The Office for Statistics Regulation has today published a review of income-based poverty statistics. 

The concept of poverty means different things to different people, which makes it difficult to define and measure. However, official statistics on income-based poverty play a vital role in helping central and local governments to understand the prevalence and nature of poverty, supporting policy decisions and targeted service delivery.   

Whilst the Department for Work and Pensions (DWP) and the Office for National Statistics (ONS) are the primary producers of official statistics on income-based poverty, there are also a number of other official statistics producers working in this space. These include the Northern Ireland, Scottish and Welsh Governments. The recommendations in our report pertain to these producers. There are also several prominent organisations outside of government that contribute to the wider evidence base on poverty.   

Information needs in the poverty space are multi-faceted and encompass a range of specialist interests and priorities.
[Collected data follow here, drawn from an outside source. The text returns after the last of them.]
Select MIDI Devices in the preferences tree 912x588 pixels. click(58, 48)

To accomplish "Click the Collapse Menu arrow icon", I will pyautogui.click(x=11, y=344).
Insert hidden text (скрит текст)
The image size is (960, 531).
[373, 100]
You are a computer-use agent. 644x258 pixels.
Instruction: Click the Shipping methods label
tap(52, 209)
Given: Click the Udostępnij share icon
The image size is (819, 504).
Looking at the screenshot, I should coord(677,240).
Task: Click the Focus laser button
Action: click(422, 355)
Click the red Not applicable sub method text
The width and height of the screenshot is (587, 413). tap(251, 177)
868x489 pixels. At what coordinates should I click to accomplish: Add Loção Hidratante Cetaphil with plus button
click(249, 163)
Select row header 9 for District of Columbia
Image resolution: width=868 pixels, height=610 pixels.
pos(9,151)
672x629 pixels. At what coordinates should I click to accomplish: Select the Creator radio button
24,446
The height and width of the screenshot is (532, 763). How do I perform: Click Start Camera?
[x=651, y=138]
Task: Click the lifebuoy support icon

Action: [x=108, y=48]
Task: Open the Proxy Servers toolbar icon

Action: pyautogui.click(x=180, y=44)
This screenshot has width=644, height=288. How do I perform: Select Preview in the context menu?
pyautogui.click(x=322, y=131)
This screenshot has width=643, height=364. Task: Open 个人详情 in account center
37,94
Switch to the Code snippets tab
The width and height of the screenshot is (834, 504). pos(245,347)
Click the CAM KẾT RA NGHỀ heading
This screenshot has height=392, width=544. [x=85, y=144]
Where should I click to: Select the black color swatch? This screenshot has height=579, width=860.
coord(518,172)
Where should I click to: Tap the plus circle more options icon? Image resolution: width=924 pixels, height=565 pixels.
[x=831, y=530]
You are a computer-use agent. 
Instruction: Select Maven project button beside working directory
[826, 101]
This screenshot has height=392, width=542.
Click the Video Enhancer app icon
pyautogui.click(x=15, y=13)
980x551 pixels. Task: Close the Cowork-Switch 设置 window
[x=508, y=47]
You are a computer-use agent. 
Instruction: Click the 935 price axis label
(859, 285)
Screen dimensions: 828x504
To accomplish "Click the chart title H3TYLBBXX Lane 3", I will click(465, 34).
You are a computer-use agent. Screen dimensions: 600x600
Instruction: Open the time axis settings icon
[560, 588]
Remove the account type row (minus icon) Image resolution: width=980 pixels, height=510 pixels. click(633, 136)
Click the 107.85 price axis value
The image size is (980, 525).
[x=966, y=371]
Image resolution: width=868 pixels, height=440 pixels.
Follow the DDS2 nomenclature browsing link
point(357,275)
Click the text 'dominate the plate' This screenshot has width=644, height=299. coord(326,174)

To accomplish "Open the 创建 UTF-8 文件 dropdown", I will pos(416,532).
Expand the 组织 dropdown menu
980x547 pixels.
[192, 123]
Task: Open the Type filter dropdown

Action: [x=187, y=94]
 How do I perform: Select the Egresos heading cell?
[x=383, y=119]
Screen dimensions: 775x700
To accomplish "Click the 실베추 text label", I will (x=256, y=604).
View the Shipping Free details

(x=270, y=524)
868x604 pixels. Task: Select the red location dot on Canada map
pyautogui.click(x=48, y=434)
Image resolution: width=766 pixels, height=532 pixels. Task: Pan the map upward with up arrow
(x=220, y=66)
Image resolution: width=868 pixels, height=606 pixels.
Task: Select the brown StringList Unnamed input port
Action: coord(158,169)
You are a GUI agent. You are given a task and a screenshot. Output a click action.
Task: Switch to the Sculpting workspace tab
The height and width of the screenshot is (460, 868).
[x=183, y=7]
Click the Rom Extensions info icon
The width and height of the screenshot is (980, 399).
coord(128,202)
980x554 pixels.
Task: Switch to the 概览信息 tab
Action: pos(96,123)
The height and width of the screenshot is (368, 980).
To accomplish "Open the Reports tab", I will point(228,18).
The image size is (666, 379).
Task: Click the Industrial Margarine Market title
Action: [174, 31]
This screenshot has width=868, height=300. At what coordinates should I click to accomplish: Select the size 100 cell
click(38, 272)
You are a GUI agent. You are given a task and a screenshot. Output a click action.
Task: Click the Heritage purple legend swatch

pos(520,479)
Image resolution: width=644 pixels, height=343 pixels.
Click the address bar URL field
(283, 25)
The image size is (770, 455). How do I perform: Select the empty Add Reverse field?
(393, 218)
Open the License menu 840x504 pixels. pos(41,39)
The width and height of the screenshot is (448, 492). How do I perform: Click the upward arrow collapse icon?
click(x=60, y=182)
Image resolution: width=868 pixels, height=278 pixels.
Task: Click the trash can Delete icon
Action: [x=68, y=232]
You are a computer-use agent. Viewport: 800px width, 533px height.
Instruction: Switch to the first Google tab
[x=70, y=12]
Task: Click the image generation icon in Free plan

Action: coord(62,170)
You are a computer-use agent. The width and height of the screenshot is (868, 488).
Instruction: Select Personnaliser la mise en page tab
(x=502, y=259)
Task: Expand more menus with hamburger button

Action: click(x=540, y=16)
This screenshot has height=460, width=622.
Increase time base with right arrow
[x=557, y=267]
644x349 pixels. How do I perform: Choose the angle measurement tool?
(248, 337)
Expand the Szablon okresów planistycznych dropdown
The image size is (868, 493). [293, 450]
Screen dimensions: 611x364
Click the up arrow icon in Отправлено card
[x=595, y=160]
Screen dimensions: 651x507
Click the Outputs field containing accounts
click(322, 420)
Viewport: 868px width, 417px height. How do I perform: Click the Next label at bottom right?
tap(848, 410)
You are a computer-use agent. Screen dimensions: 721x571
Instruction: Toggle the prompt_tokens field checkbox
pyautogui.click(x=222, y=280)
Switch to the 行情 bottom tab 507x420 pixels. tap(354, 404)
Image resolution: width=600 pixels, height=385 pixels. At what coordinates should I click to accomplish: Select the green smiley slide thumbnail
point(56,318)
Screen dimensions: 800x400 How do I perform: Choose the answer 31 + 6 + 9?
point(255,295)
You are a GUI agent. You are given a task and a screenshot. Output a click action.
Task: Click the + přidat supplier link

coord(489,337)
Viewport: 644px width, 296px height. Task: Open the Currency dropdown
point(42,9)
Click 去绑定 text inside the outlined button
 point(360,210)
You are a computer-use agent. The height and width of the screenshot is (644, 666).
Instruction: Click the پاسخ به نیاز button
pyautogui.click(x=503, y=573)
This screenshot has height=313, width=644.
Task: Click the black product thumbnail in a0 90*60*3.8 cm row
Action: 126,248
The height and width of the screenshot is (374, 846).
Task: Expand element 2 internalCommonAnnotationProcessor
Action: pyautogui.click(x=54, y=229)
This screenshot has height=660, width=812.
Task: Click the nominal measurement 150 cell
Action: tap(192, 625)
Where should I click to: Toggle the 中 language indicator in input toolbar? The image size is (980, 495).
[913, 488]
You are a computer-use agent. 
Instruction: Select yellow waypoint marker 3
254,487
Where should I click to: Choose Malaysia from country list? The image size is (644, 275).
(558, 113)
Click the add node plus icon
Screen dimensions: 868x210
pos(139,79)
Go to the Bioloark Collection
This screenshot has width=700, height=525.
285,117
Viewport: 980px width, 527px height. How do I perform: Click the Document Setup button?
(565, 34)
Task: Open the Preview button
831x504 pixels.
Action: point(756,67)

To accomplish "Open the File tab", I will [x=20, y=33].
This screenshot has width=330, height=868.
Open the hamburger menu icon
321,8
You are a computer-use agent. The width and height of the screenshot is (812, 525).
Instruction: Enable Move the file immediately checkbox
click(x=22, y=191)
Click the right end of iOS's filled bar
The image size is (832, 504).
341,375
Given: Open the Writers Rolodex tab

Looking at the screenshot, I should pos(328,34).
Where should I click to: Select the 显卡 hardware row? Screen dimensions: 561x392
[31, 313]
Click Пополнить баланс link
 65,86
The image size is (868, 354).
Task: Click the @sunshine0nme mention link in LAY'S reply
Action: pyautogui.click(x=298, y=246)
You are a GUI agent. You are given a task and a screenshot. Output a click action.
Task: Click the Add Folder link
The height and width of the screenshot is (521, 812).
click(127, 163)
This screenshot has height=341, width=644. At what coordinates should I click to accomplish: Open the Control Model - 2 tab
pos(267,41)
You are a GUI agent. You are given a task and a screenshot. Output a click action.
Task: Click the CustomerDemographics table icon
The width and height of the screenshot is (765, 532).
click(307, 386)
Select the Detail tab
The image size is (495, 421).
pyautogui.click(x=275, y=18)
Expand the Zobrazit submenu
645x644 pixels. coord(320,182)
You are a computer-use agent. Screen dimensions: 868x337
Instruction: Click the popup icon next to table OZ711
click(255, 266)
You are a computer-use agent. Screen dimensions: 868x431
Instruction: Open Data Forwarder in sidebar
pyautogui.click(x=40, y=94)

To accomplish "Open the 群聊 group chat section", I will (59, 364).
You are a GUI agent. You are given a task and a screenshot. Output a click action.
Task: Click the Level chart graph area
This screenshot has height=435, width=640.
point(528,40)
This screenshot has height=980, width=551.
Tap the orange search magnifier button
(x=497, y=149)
To meet these broad needs, we found that poverty is most helpfully viewed as a basket of main measures. One measure could not adequately meet all the differing needs that users have for poverty statistics.   

We found that there is untapped potential within administrative data to augment and improve existing income-based poverty statistics – something which is already being explored by DWP and ONS. However, there remains a substantial role for sample-based surveys to ask the questions that administrative data cannot capture such as family structure and housing costs. 

It is important that decisions around development of the statistics are communicated openly to enhance public confidence in the data. Government departments need to take a wider view of user interests and look beyond immediate policy needs. 

Poverty is, and always will be, a complicated statistical landscape to navigate. We want to ensure though that official statistics provide a robust evidence base for individuals and organisations to reach informed decisions, answer important questions, make the case for change and hold government to account. We hope that the publication of our review today will inform the wider public debate on poverty and drive the positive change and innovation in the official statistics that is required to meet the needs of users.